Stroke. Power. Strength.

    I know I an obsessing over swimming right now. But at least it is a healthy obsession. Right? I mean, I could be obsessing over the Kardashians, the latest fashions, or, god forbid, The Twilight Saga. Instead I am nearly eating, drinking and sleeping swimming. I think about stroke, breathing, flutter kick, optimal ergonomics. Last night's swim felt great. No, I did not do lap after tireless lap. But I swam for a solid 2 hours, with very little in the way of rest. True, I did not do more than 4 laps without a break, but I was concentrating on form and power, and did not want to get sloppy.

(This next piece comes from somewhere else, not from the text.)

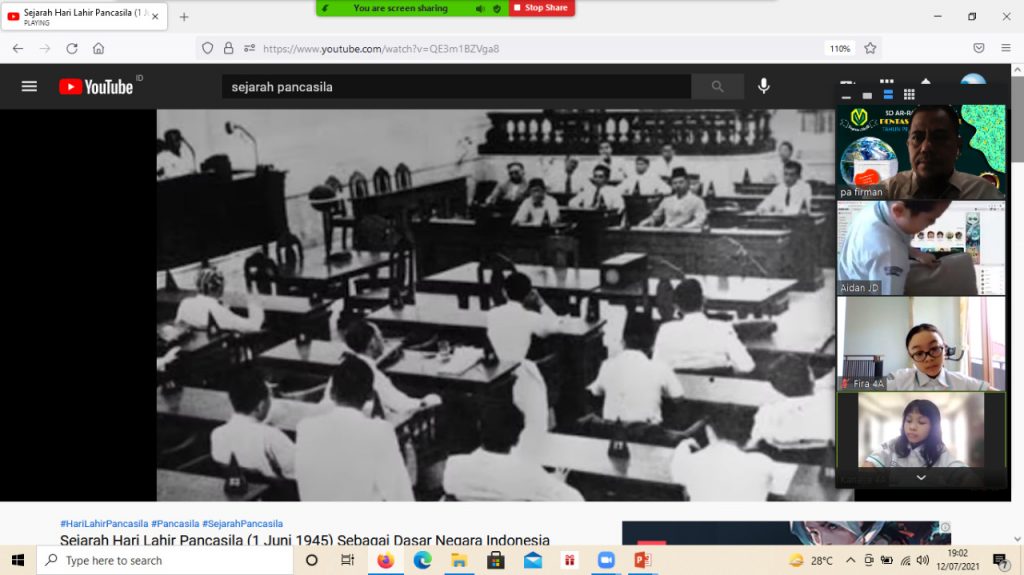Bookmark this page with the star icon
1024x575 pixels.
click(870, 48)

I spent quite a bit of time with a drag float and hand paddles, really working on smooth, long, fluid strokes, and worked my shoulders until they burned. It felt great. I am in love with this exercise, it lets me focus strictly on my upper body and proper strokes, while adding resistance that gives me the same exhilaration and sense of accomplishment that weight lifting does. My shoulders are reminding me today that I worked them quite well yesterday. I know I will take a day off, but g'damn, I want to swim this afternoon. I did pack my suit and towel with the thought of trying to do a brief open water swim at The Cove in Clackamette Park. I need to get my face in murky water. I need to get past the thought of slimy, nefarious creatures lurking just out of sight, waiting to slide rubbery hands across my ankle, causing me to shriek like a banshee and sob like child terrorized by clowns. Yes, murky water triggers anxiety, based in some long past trauma. Or maybe it was growing up hearing the story of how my Uncle Frankie died, drowned in the muddy water of a steep sided hole dug for a septic tank one month before his sixth birthday. I figure that bit of family history is more than enough to instill a deep-rooted dislike for cold, manky water. Regardless of the origin, I need to get past it if I am to be a competitive triathlete. True, it is said that no race is won in the swim. But stressing my mind and body in the first stage is not doing me any favors or helping with my time. So, I need to get past this. I will get past this. I will swim. Become a strong, powerful, fearless swimmer. I know I can. I know I will.